Privacy as a business model

The original version of this article (in French) was published in quarterly newletter no 22 (October 2021) from the Chair “Values and Policies of Personal Information”.

The usual approach

The GDPR is the most visible text on this topic. It is not the oldest, but it is at the forefront for a simple reason: it includes huge sanctions (up to 4% of consolidated international group turnover for companies). Consequently, this regulation is often treated as a threat. We seek to protect ourselves from legal risk.

The approach is always the same: list all data processed, then find a legal framework that allows you to keep to the same old habits. This is what produces the long, dry texts that the end-user is asked to agree to with a click, most often without reading. And abracadabra, a legal magic trick – you’ve got the user’s consent, you can continue as before.

This way of doing things poses various problems.

  1. It implies that privacy is a costly position, a risk, that it is undesirable. Communication around the topic can create a disastrous impression. The message on screen says one thing (in general, “we value your privacy”), while reality says the opposite (“sign the 73-page-long contract now, without reading it”). The user knows very well when signing that everyone is lying. No, they haven’t read it. And no, nobody is respecting their privacy. It is a phony contract signed between liars.
  2. The user is positioned as an enemy. Someone who you need to get to sign a document, more or less forced, in which they undertake not to sue, is an enemy. It creates a relationship of distrust with the user.

But we could see these texts with a completely different perspective if we just decided to change our point of view.

Placing the user at the center

The first approach means satisfying the legal team (avoiding lawsuits) and the IT department (a few banners and buttons to add, but in reality nothing changes). What about trying to satisfy the end user?

Let us consider that privacy is desirable, preferable. Imagine that we are there to serve users, rather than trying to protect ourselves from them.

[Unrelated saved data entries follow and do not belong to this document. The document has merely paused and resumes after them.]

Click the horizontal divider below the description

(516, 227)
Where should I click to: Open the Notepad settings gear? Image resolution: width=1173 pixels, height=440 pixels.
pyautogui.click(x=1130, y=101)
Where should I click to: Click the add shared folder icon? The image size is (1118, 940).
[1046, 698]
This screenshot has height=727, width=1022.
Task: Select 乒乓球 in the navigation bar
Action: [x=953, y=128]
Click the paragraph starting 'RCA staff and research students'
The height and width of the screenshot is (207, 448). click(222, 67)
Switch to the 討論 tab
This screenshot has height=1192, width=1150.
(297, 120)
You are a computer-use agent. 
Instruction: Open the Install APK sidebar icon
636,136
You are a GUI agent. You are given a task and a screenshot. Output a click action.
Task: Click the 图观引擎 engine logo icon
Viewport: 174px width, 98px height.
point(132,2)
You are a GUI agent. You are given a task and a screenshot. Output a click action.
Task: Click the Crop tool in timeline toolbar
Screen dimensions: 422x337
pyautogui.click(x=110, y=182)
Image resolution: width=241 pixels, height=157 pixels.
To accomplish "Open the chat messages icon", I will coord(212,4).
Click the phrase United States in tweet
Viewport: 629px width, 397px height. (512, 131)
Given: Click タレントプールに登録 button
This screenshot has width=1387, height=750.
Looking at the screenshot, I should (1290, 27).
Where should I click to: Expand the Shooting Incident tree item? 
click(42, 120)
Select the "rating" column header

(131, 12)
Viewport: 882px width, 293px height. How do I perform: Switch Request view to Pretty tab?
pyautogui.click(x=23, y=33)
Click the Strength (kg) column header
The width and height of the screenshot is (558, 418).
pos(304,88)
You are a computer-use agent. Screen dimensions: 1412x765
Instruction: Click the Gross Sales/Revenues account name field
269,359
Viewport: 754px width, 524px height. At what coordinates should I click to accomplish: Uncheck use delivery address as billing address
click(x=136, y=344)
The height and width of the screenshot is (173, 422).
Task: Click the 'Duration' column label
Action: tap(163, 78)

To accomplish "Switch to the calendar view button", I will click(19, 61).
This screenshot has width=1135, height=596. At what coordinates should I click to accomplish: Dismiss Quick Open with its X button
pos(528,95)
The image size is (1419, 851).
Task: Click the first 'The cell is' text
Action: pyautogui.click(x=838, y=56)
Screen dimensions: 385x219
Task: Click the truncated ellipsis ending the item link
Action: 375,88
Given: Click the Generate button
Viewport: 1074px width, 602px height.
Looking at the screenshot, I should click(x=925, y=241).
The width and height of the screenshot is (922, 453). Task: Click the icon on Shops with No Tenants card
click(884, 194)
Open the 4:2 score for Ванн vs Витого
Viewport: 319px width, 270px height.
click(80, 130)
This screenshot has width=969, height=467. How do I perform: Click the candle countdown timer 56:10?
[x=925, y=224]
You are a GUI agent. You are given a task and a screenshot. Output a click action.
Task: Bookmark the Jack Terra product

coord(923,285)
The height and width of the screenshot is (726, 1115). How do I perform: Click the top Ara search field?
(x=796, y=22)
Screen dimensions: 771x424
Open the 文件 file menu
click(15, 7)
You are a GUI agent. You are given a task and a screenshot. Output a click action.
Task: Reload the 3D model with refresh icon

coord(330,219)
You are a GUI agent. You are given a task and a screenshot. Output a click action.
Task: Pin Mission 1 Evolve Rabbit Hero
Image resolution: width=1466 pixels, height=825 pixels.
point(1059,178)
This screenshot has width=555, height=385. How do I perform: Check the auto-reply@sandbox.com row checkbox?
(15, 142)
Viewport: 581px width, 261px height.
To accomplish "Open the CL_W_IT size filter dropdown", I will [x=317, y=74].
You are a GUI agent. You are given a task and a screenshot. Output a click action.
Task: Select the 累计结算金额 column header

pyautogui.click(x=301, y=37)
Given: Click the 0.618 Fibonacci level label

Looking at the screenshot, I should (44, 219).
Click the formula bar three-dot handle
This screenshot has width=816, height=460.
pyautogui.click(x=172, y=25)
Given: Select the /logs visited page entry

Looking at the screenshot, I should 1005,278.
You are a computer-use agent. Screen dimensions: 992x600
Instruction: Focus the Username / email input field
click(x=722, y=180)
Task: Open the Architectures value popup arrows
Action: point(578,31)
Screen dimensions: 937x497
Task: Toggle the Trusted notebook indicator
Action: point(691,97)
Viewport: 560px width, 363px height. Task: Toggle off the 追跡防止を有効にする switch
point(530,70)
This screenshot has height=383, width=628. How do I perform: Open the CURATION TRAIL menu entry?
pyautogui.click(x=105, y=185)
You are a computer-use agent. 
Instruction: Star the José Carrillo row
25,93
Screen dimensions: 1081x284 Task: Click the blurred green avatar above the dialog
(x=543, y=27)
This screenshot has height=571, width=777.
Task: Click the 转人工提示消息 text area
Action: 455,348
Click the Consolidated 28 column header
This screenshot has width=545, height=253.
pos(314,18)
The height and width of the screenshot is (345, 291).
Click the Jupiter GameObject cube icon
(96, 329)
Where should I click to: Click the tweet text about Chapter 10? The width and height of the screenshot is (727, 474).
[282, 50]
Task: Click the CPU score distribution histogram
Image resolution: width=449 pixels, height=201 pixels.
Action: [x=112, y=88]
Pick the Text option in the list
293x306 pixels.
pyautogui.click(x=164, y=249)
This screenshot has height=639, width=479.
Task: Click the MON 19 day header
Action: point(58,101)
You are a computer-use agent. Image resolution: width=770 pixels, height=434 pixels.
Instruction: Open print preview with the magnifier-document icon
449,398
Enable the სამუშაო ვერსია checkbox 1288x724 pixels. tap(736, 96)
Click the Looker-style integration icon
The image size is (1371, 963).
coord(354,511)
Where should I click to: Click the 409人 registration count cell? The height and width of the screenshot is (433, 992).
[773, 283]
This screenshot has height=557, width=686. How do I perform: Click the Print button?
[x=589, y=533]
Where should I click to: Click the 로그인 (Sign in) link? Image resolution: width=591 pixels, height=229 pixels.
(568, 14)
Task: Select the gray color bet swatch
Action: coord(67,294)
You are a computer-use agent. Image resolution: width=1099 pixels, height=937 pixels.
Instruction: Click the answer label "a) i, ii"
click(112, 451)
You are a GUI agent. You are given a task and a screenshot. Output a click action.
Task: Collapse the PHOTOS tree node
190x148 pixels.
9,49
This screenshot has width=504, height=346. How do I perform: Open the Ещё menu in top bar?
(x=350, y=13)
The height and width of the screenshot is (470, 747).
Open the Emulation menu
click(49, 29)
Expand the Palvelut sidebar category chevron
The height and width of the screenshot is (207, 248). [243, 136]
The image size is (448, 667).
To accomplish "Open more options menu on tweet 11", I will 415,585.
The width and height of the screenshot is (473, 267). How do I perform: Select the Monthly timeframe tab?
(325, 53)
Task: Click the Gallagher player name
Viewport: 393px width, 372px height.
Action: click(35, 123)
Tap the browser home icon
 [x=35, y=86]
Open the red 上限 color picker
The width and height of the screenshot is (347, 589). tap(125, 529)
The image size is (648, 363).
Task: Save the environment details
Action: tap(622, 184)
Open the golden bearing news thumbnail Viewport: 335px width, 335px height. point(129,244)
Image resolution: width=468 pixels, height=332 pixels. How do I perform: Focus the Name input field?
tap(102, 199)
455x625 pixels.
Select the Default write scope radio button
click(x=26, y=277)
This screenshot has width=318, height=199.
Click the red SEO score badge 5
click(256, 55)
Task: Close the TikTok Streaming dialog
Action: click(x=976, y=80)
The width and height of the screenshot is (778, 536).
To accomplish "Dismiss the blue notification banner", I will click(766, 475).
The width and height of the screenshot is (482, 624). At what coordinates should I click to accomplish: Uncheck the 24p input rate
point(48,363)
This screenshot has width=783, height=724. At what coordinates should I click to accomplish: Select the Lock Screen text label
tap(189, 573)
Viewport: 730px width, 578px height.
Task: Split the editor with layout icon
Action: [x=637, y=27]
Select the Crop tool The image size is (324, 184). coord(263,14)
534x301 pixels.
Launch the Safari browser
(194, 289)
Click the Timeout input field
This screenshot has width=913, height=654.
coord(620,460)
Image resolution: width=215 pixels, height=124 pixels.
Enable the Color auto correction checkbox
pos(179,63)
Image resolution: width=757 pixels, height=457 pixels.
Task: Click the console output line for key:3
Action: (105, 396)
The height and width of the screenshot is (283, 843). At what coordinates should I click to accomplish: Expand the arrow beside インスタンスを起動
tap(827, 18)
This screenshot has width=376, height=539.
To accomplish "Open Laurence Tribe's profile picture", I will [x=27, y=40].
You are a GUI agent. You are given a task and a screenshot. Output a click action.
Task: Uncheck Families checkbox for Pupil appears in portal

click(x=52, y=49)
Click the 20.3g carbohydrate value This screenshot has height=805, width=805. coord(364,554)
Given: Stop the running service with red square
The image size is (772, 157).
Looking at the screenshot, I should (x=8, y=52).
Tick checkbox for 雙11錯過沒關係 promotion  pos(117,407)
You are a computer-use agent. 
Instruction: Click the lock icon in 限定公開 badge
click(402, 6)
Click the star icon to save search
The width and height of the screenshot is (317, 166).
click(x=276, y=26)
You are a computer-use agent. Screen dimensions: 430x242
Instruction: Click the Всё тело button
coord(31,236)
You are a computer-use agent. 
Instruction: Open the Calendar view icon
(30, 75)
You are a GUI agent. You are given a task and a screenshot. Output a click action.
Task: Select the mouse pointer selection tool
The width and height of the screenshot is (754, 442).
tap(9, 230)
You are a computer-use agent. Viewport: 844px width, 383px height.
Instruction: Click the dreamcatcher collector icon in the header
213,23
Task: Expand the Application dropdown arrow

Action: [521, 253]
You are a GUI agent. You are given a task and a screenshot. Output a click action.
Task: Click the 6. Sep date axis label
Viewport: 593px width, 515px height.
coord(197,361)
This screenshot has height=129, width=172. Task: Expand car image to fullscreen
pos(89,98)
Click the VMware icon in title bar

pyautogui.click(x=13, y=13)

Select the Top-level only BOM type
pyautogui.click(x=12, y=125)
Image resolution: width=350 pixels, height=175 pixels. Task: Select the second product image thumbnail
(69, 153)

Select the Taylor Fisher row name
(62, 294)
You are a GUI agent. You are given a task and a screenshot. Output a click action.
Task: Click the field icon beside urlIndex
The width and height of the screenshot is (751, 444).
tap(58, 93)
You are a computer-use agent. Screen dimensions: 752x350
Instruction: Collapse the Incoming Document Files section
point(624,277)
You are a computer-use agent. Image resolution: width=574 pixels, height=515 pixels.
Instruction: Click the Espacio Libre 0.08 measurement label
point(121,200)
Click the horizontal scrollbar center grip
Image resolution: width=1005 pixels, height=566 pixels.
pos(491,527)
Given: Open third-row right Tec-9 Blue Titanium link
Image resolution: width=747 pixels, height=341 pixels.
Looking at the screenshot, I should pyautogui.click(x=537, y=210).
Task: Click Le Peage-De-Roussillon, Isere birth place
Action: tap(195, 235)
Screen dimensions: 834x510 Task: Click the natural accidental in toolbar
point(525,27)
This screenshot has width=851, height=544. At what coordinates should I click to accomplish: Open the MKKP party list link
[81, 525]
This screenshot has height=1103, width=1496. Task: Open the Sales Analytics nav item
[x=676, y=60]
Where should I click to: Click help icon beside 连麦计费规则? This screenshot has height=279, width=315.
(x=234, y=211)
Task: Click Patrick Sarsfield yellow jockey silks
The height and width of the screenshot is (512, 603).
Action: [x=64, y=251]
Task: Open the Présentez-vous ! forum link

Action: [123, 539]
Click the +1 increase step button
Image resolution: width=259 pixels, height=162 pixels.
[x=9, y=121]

We are providing a service to users, and in so doing, we process their personal data. Not everything that is available to us, but only what is needed for said service. Needed to satisfy the user, not to satisfy the service provider.

And since we have data about the user, we may as well show it to them, and allow them to take action. By displaying things in an understandable way, we create a phenomenon of trust. By giving power back to the user (to delete and correct, for example) we give them a more comfortable position.

You can guess what is coming: by placing the user back in the center, we fall naturally and logically back in line with GDPR obligations.

And yet, this part of the legislation is far too often misunderstood. The GDPR allows for a certain number of cases under which it is authorized to manipulate personal user data. Firstly, upon their request, to provide the service that is being sought. Secondly, for a whole range of legal obligations. Thirdly, for a few well-defined exceptions (research, police, law, absolute emergency, etc.). And finally, if there really is no good reason, you have to ask explicit consent from the user.

If we are asking the user’s consent, it is because we are in the process of damaging their privacy in a way that is not serving them. Consent is not the first condition of all personal data processing. On the contrary, it is the last. If there really is no legitimate motive, permission must be asked before processing the data.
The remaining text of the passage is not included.